# ACTIVITY
Start the copy at the line containing "Viewport: 765px width, 432px height." and run it through the last line of the records. Repeat each line exactly; omit pictures.

# Recorded data
--*--

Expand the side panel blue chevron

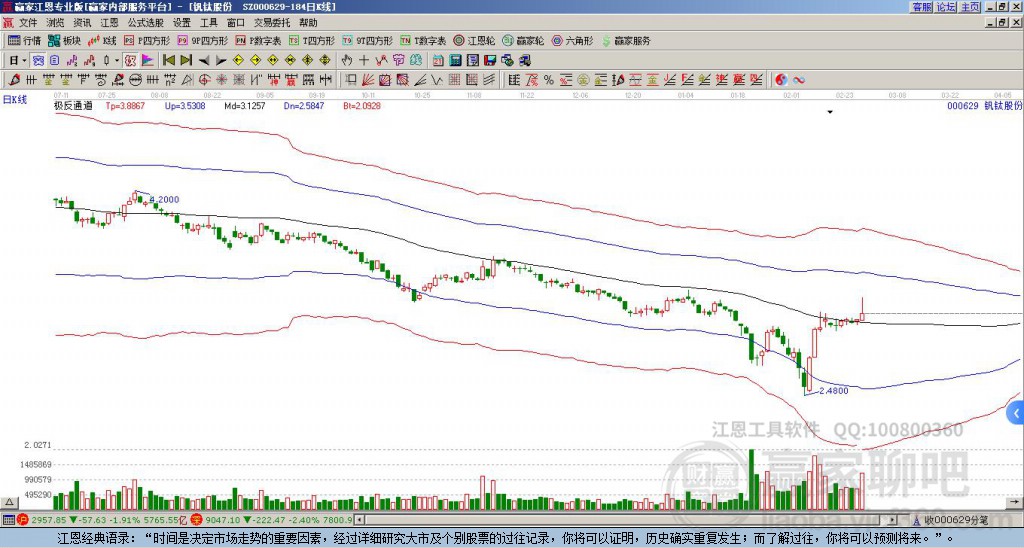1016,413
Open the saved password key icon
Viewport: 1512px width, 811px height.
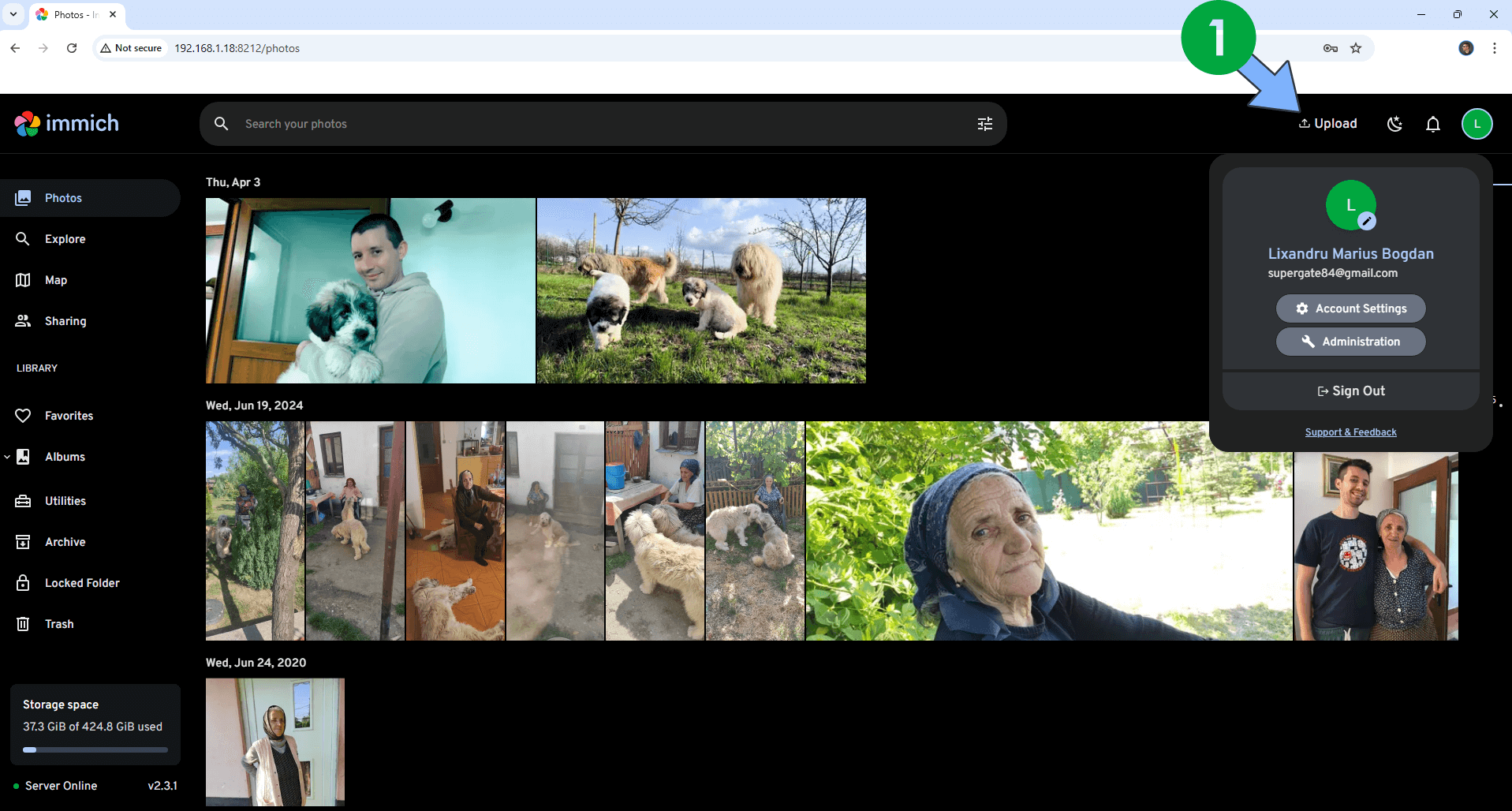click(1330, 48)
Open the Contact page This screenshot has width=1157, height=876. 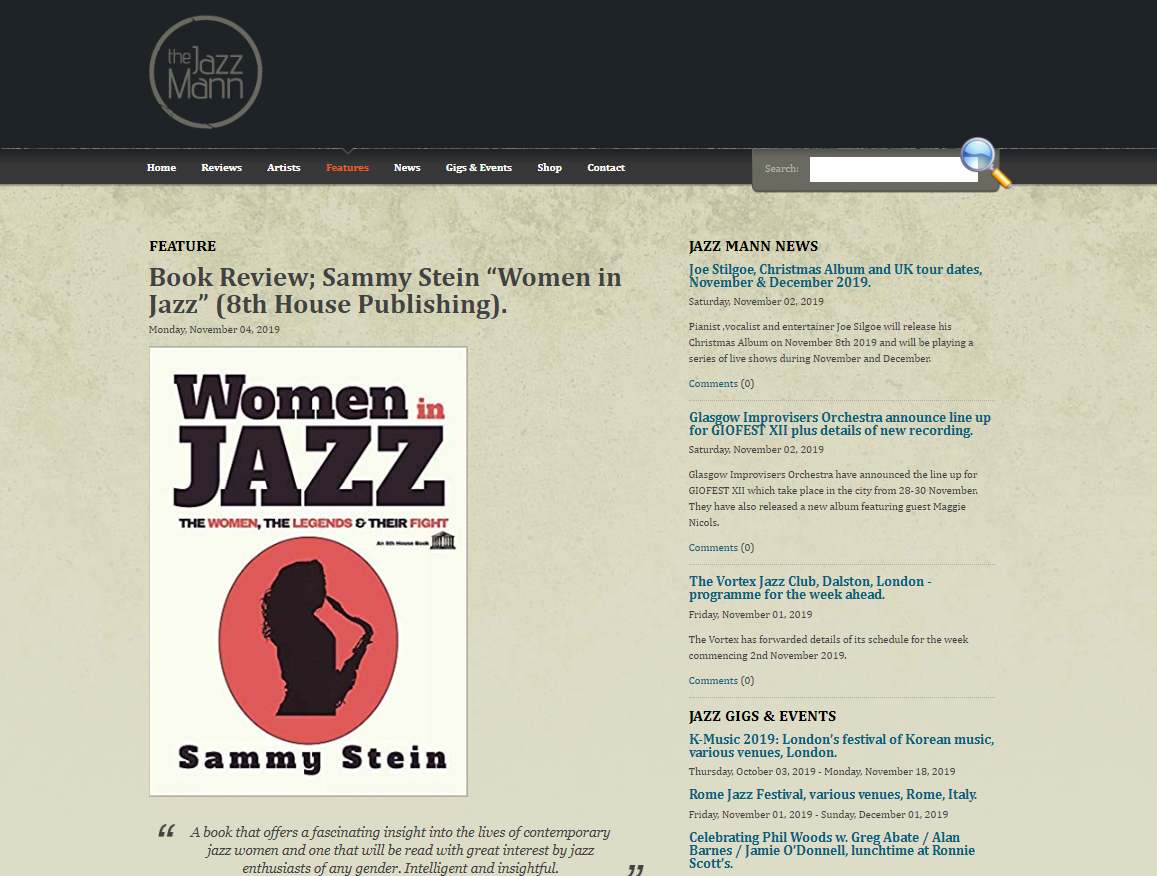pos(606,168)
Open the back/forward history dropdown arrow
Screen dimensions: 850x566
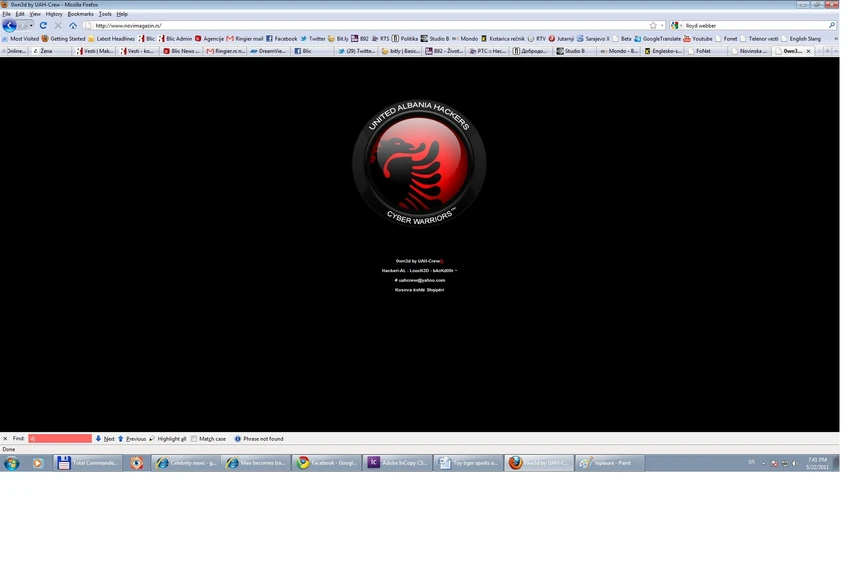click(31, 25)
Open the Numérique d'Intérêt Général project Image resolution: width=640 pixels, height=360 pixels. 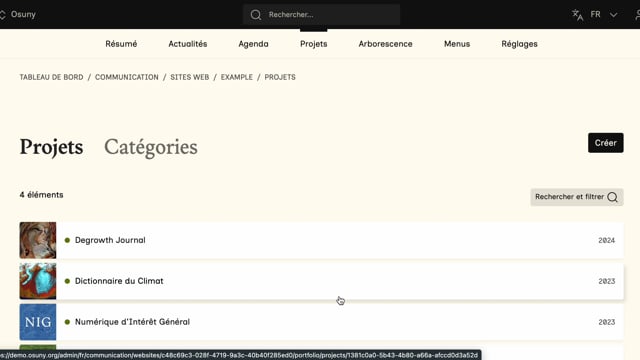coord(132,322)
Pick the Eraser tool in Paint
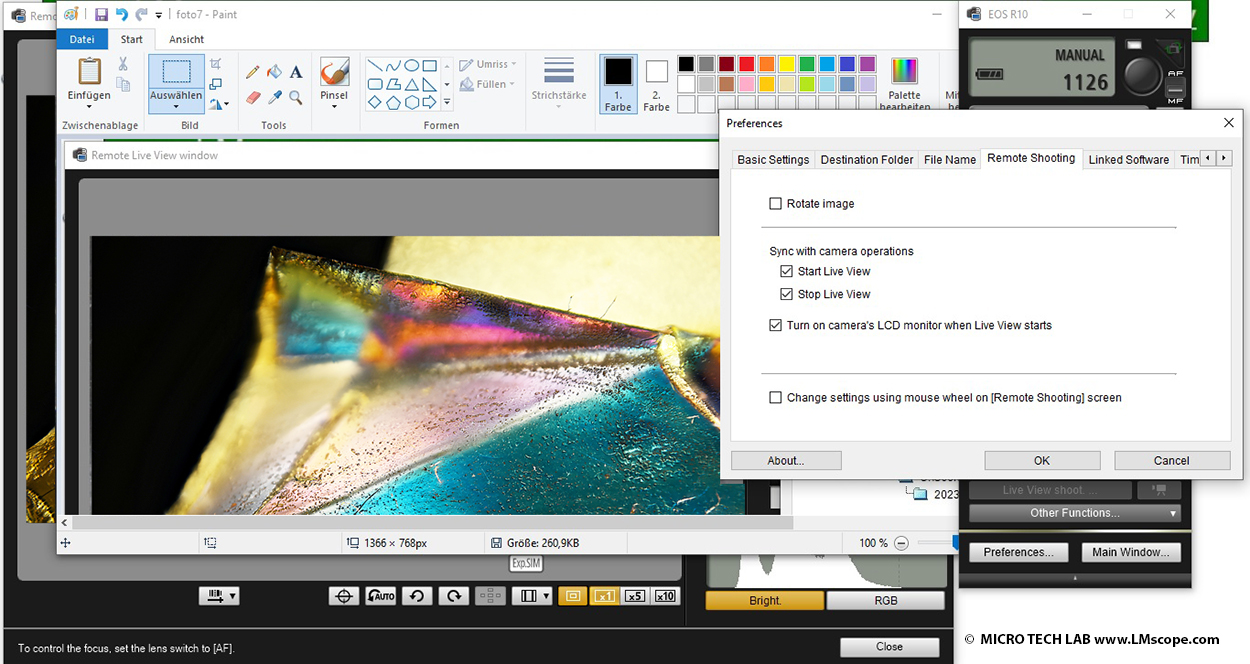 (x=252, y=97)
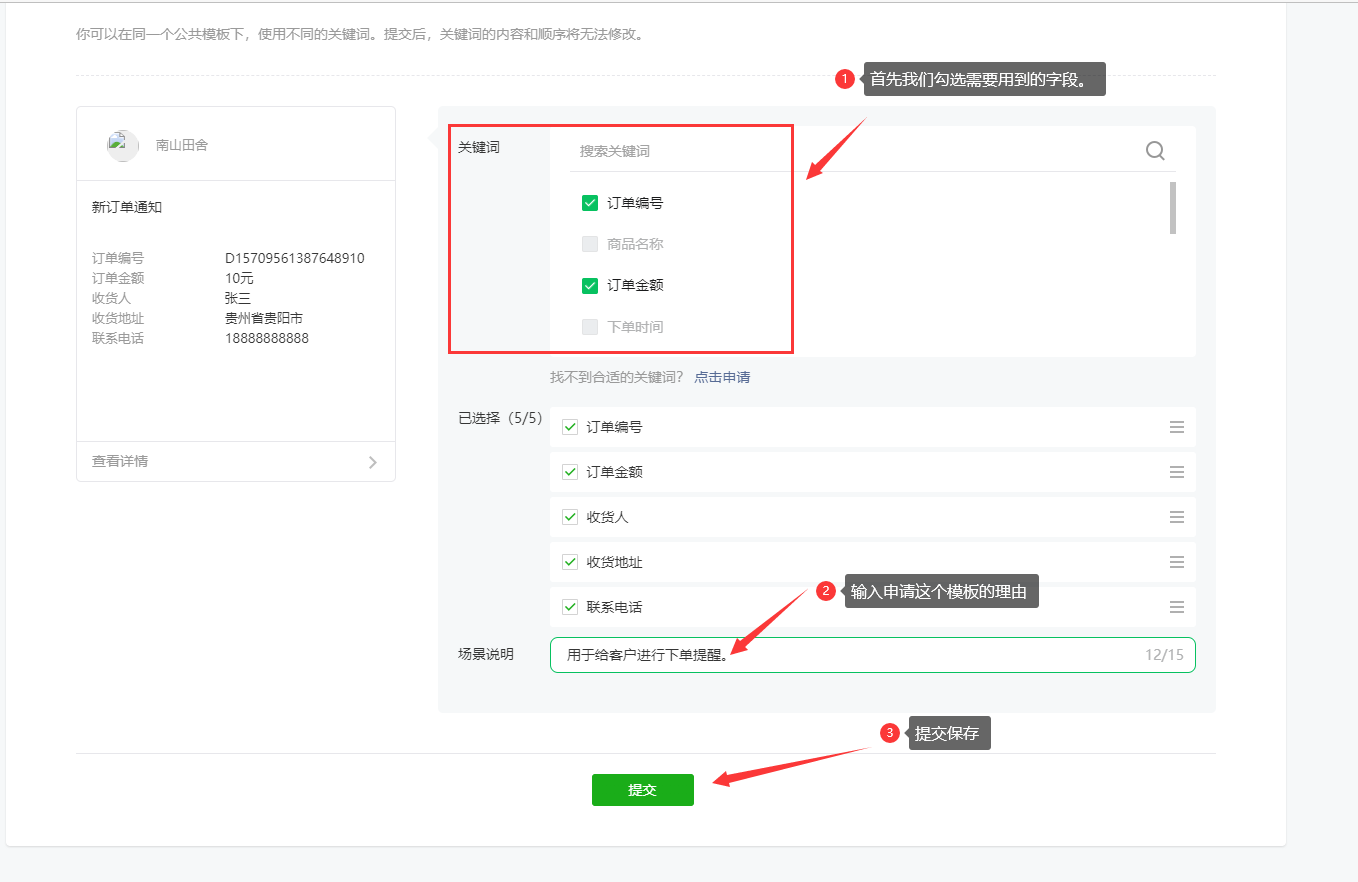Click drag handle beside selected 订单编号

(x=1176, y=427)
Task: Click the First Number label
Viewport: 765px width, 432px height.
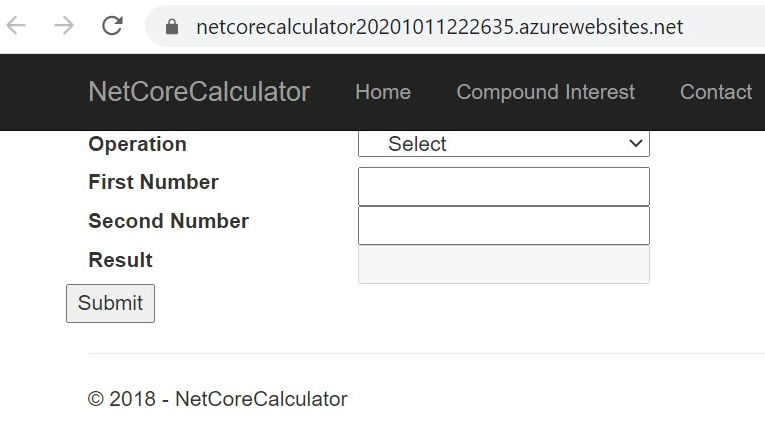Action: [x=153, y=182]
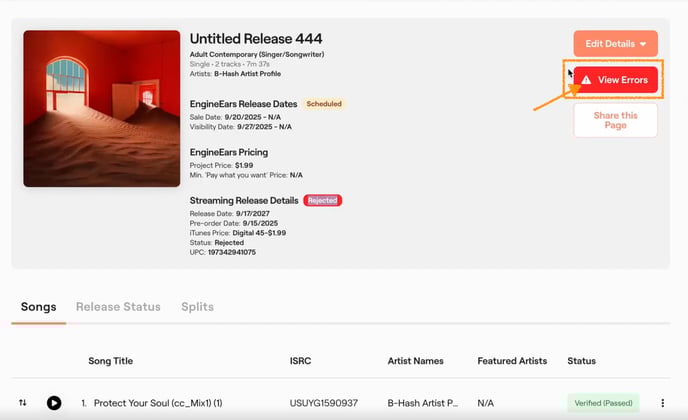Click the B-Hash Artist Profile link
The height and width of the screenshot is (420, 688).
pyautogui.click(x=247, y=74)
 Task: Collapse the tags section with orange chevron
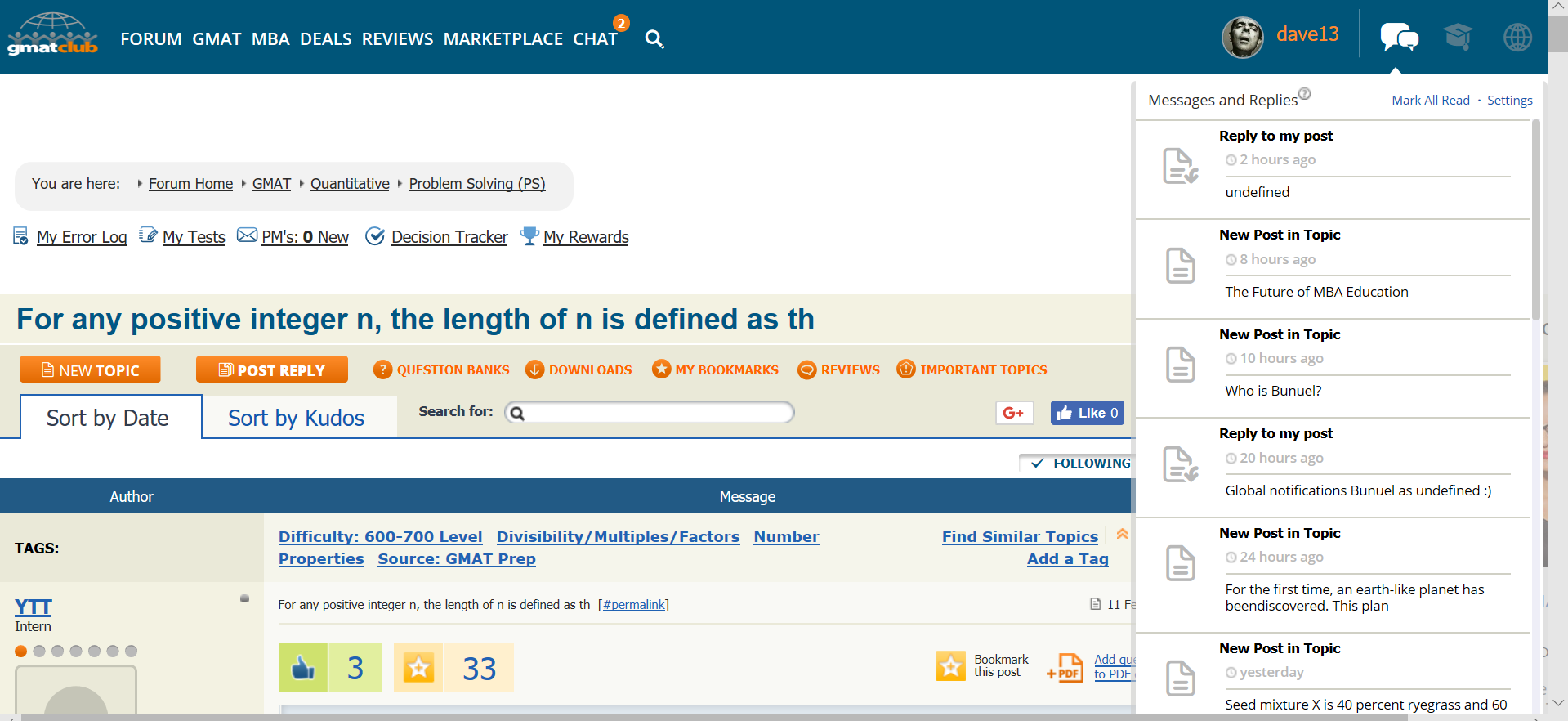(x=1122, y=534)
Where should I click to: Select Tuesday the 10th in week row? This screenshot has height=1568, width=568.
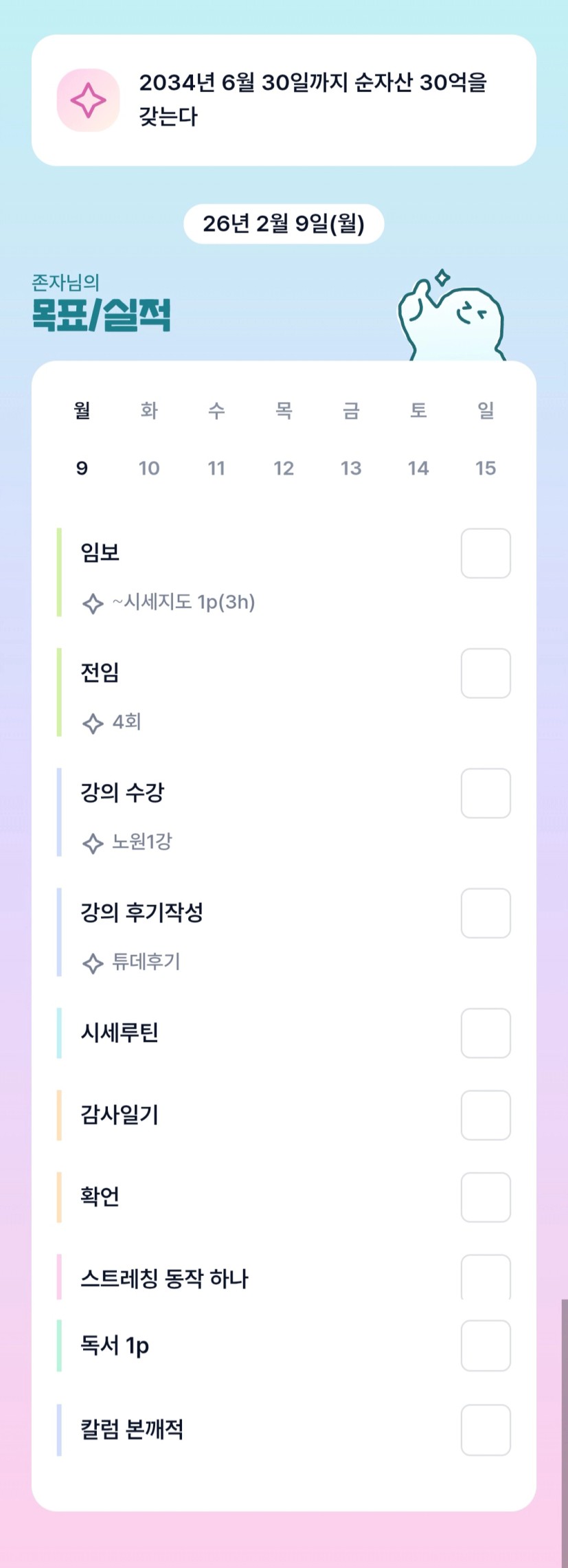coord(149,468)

--*--

# WRITTEN ANSWER
Viewport: 765px width, 432px height.
Action: [x=153, y=182]
Click the B-Hash Artist Profile link
The height and width of the screenshot is (420, 688).
pyautogui.click(x=247, y=74)
 Task: Collapse the tags section with orange chevron
(x=1122, y=534)
Where should I click to: Select Tuesday the 10th in week row? This screenshot has height=1568, width=568.
coord(149,468)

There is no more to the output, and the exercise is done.